The four-piece indie band Cold War Kids released their debut EP, "Mulberry Street," in 2005 while they were still working out of one member's apartment in Fullerton, Calif. That record featured "Quiet, Please!" - a unique, drama-building, slow tempo tune that showcased lead vocalist Nathan Willett's somersaulting tenor.

After a few more EPs and albums, and relocating to Long Beach, the band is releasing its fourth full-length album, "Dear Miss Lonelyhearts." Willett's unique vocals are still their signature, but this 10-song collection is uneven. When the arrangements become crowded, instead of adding color or ornamentation, the songs get weighed down and are less interesting.

"Dear Miss Lonelyhearts" lacks the wonderful energy heard on the 2010 EP, "Behave Yourself," which included original songs like "Coffee Spoon" and "Audience." The guitars were simple and bright, and the drums an efficient motor.

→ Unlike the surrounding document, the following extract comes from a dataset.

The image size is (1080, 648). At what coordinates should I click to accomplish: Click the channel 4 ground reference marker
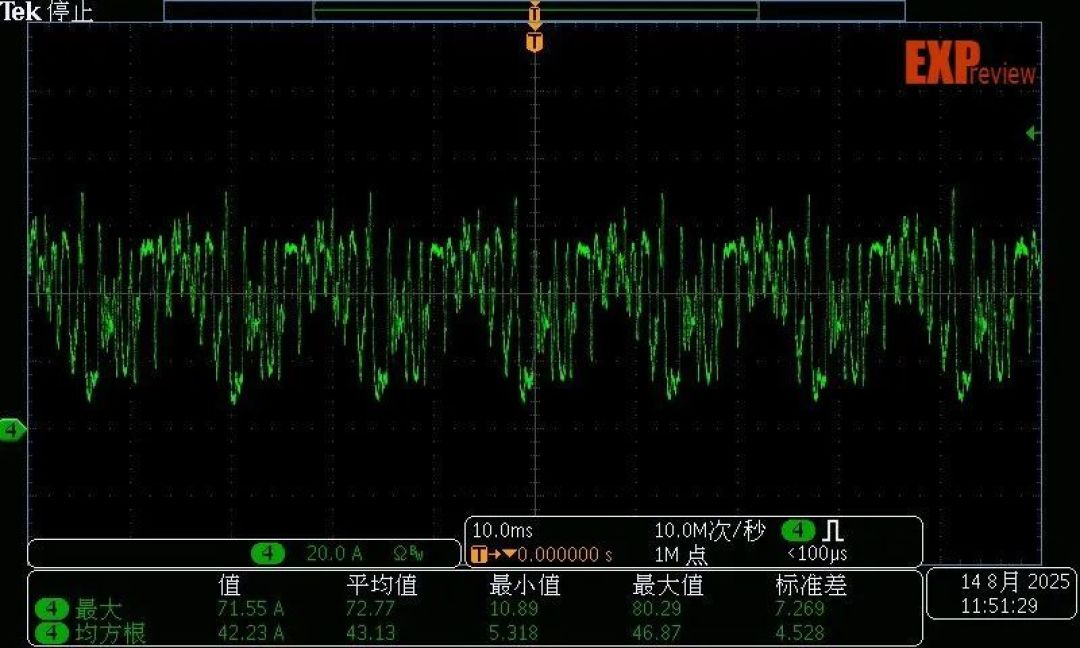coord(12,430)
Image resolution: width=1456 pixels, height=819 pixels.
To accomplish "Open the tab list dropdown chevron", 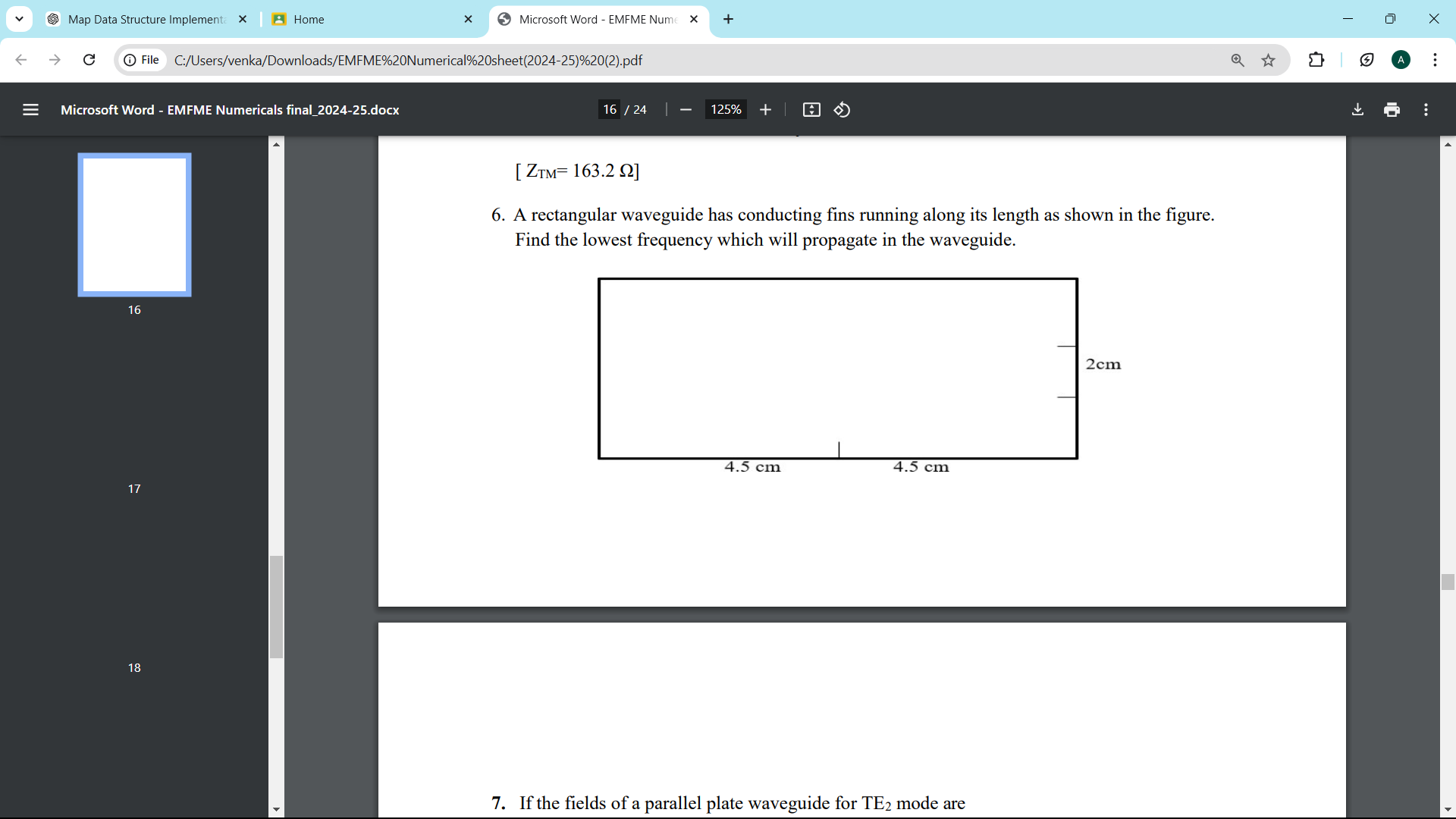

Willett's voice is theatrical and dominant, and best highlighted with sparser arrangements and even slower tempos.

The title track is the most effective song on the album for precisely these reasons. There's space for Willett's voice to soar, the guitars are pretty, chiming along a plodding tempo with restrained reverb. The drums rumble like ominous thunder.

This talented singer needs some room and understated accompaniment. Unfortunately, this record affords him too few opportunities.